[Consigne]: Recopiez toute la liste ci-dessous en substituant « How can I do » à chaque occurrence de « How do I perform ». Le reste ne doit pas changer.

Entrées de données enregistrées

**********

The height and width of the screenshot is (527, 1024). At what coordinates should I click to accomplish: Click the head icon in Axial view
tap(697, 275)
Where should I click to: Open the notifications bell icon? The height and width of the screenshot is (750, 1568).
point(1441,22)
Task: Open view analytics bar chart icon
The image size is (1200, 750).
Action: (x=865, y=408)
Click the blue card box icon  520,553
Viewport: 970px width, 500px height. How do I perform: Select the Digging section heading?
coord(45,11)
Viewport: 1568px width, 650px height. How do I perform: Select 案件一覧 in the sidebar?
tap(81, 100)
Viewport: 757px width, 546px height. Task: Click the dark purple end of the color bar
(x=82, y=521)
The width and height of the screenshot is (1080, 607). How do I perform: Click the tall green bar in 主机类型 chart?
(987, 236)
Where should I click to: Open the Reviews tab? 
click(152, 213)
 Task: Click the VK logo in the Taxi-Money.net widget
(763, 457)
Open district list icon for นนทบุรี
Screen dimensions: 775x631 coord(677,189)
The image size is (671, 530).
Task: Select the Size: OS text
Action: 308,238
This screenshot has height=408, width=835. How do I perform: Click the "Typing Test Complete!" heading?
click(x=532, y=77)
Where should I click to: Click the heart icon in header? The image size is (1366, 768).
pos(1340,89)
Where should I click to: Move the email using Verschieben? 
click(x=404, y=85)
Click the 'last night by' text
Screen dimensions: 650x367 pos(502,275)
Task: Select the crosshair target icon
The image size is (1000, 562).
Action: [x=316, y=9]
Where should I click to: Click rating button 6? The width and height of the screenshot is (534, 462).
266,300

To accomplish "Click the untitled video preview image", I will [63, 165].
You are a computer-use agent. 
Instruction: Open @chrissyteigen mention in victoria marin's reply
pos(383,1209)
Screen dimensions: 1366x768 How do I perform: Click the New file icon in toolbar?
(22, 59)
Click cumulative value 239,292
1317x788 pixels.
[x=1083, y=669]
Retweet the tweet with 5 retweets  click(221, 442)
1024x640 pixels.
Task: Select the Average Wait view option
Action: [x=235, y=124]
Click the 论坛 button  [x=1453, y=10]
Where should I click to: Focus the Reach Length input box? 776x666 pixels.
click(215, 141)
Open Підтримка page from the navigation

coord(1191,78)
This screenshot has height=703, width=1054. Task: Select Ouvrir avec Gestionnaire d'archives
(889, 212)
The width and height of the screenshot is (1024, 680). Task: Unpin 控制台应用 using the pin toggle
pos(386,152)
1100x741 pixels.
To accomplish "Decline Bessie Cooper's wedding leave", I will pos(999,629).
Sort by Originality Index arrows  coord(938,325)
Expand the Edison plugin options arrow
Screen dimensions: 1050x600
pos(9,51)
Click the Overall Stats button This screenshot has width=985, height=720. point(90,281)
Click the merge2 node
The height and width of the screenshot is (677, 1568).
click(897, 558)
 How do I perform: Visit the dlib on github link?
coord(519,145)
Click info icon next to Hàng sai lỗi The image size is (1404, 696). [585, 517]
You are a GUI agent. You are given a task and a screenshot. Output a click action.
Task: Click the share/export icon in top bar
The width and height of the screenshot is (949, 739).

**********

[Réponse]:
The height and width of the screenshot is (527, 1024). At what coordinates should I click to accomplish: Click the head icon in Axial view
tap(697, 275)
Where should I click to: Open the notifications bell icon? The height and width of the screenshot is (750, 1568).
point(1441,22)
Task: Open view analytics bar chart icon
The image size is (1200, 750).
Action: (x=865, y=408)
Click the blue card box icon  520,553
Viewport: 970px width, 500px height. How can I do: Select the Digging section heading?
coord(45,11)
Viewport: 1568px width, 650px height. How can I do: Select 案件一覧 in the sidebar?
tap(81, 100)
Viewport: 757px width, 546px height. Task: Click the dark purple end of the color bar
(x=82, y=521)
The width and height of the screenshot is (1080, 607). How can I do: Click the tall green bar in 主机类型 chart?
(987, 236)
Where should I click to: Open the Reviews tab? 
click(152, 213)
 Task: Click the VK logo in the Taxi-Money.net widget
(763, 457)
Open district list icon for นนทบุรี
Screen dimensions: 775x631 coord(677,189)
The image size is (671, 530).
Task: Select the Size: OS text
Action: 308,238
This screenshot has height=408, width=835. How can I do: Click the "Typing Test Complete!" heading?
click(x=532, y=77)
Where should I click to: Click the heart icon in header? The image size is (1366, 768).
pos(1340,89)
Where should I click to: Move the email using Verschieben? 
click(x=404, y=85)
Click the 'last night by' text
Screen dimensions: 650x367 pos(502,275)
Task: Select the crosshair target icon
The image size is (1000, 562).
Action: [x=316, y=9]
Where should I click to: Click rating button 6? The width and height of the screenshot is (534, 462).
266,300

To accomplish "Click the untitled video preview image", I will [63, 165].
You are a computer-use agent. 
Instruction: Open @chrissyteigen mention in victoria marin's reply
pos(383,1209)
Screen dimensions: 1366x768 How can I do: Click the New file icon in toolbar?
(22, 59)
Click cumulative value 239,292
1317x788 pixels.
[x=1083, y=669]
Retweet the tweet with 5 retweets  click(221, 442)
1024x640 pixels.
Task: Select the Average Wait view option
Action: [x=235, y=124]
Click the 论坛 button  [x=1453, y=10]
Where should I click to: Focus the Reach Length input box? 776x666 pixels.
click(215, 141)
Open Підтримка page from the navigation

coord(1191,78)
This screenshot has height=703, width=1054. Task: Select Ouvrir avec Gestionnaire d'archives
(889, 212)
The width and height of the screenshot is (1024, 680). Task: Unpin 控制台应用 using the pin toggle
pos(386,152)
1100x741 pixels.
To accomplish "Decline Bessie Cooper's wedding leave", I will pos(999,629).
Sort by Originality Index arrows  coord(938,325)
Expand the Edison plugin options arrow
Screen dimensions: 1050x600
pos(9,51)
Click the Overall Stats button This screenshot has width=985, height=720. point(90,281)
Click the merge2 node
The height and width of the screenshot is (677, 1568).
click(897, 558)
 How can I do: Visit the dlib on github link?
coord(519,145)
Click info icon next to Hàng sai lỗi The image size is (1404, 696). [585, 517]
You are a GUI agent. You are given a task and a screenshot. Output a click action.
Task: Click the share/export icon in top bar
The width and height of the screenshot is (949, 739).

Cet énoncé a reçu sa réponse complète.